Conference Dates

May 8-13, 2016


MicroRNAs (miRNAs) constitute an important class of small non-coding RNAs and are imperative for the regulation of gene expression in mammalian cells. By post-transcriptionally modulating the expression of hundreds of different genes concomitantly, miRNAs are capable of regulating entire cellular pathways to control cellular phenotypes. Thus, miRNAs represent promising tools for cell engineering of biopharmaceutical production cells.

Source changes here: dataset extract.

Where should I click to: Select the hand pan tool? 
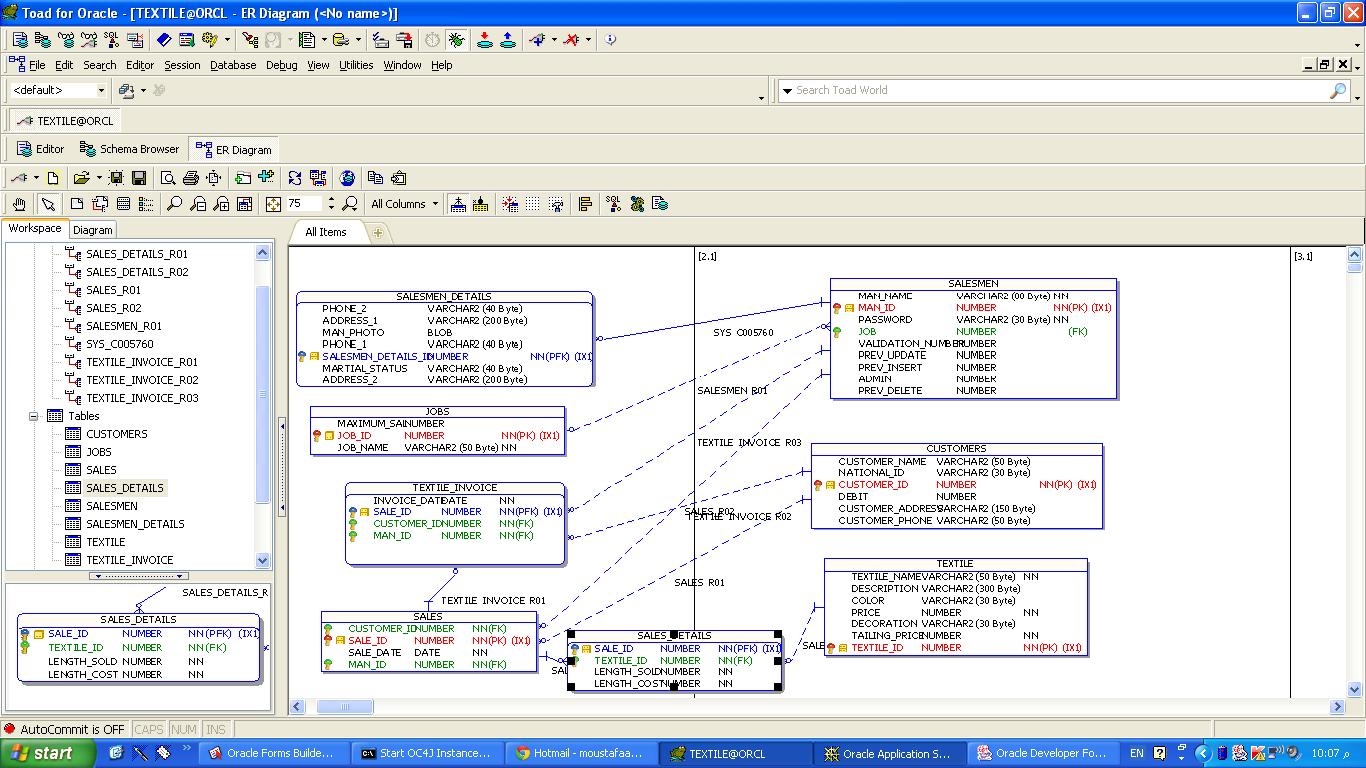(19, 204)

By taking advantage of a functional high-content miRNA screening procedure we were able to identify >750 miRNAs significantly affecting protein expression, cell growth, apoptosis and necrosis in CHO cells. Functionality of impactful miRNAs could be successfully validated in secondary screening approaches as well as by stable miRNA overexpression. Furthermore, we demonstrate that identified pro-productive miRNAs were able to substantially increase monoclonal antibody yields of two industrial high-producing CHO cell lines expressing different monoclonal antibodies. To better understand the molecular mechanisms behind this improved phenotype, we analyzed selected pro-productive miRNAs and were able to reveal downstream mRNA targets and underlying cellular mechanisms of action. In this conjunction, we identified the ubiquitin pathway to be involved in enhanced protein production induced by the miR-30 family, miR-2861 was discovered as a potential HDAC5 inhibitor enhancing productivity in CHO cells while maintaining product quality and miR-483 was shown to act as species independent universal enhancer of cellular antibody and viral productivity while mimicking mild hypothermia.

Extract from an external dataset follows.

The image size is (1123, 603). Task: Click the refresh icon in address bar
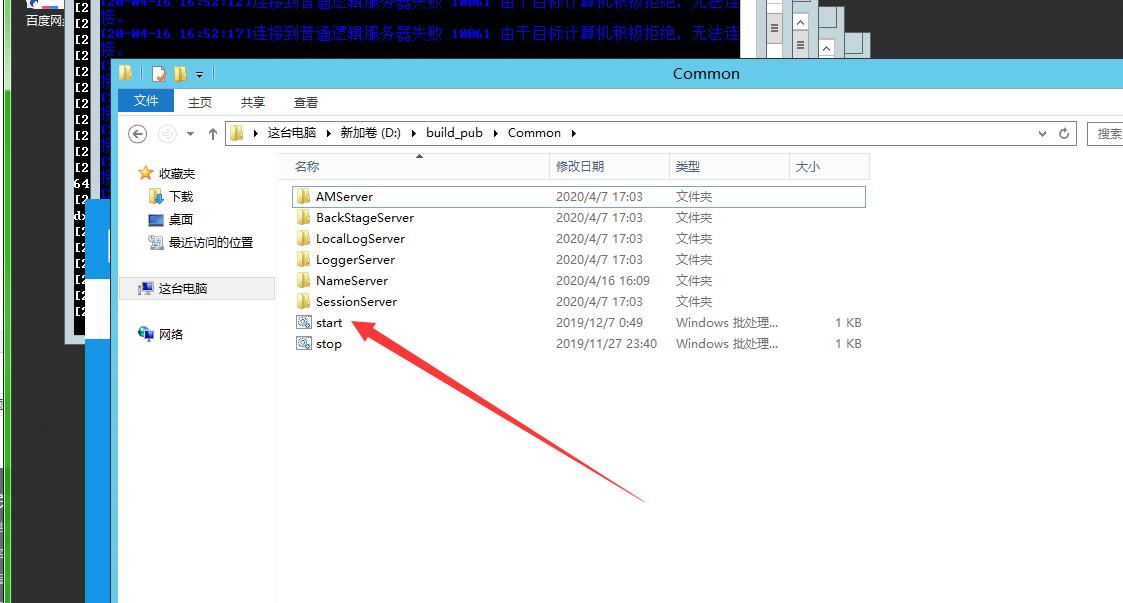(x=1065, y=133)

These significant findings reveal not only the existence of effective miRNAs for the use in cell line engineering but also shed light on underlying mechanisms of action within the cellular environment supporting the hypothesis that miRNAs regulate diverse and essential cellular pathways important for industrial protein production. Engineering production cell lines using miRNAs therefore constitutes a highly attractive and easy-to-use methodology to substantially enhance cellular productivity.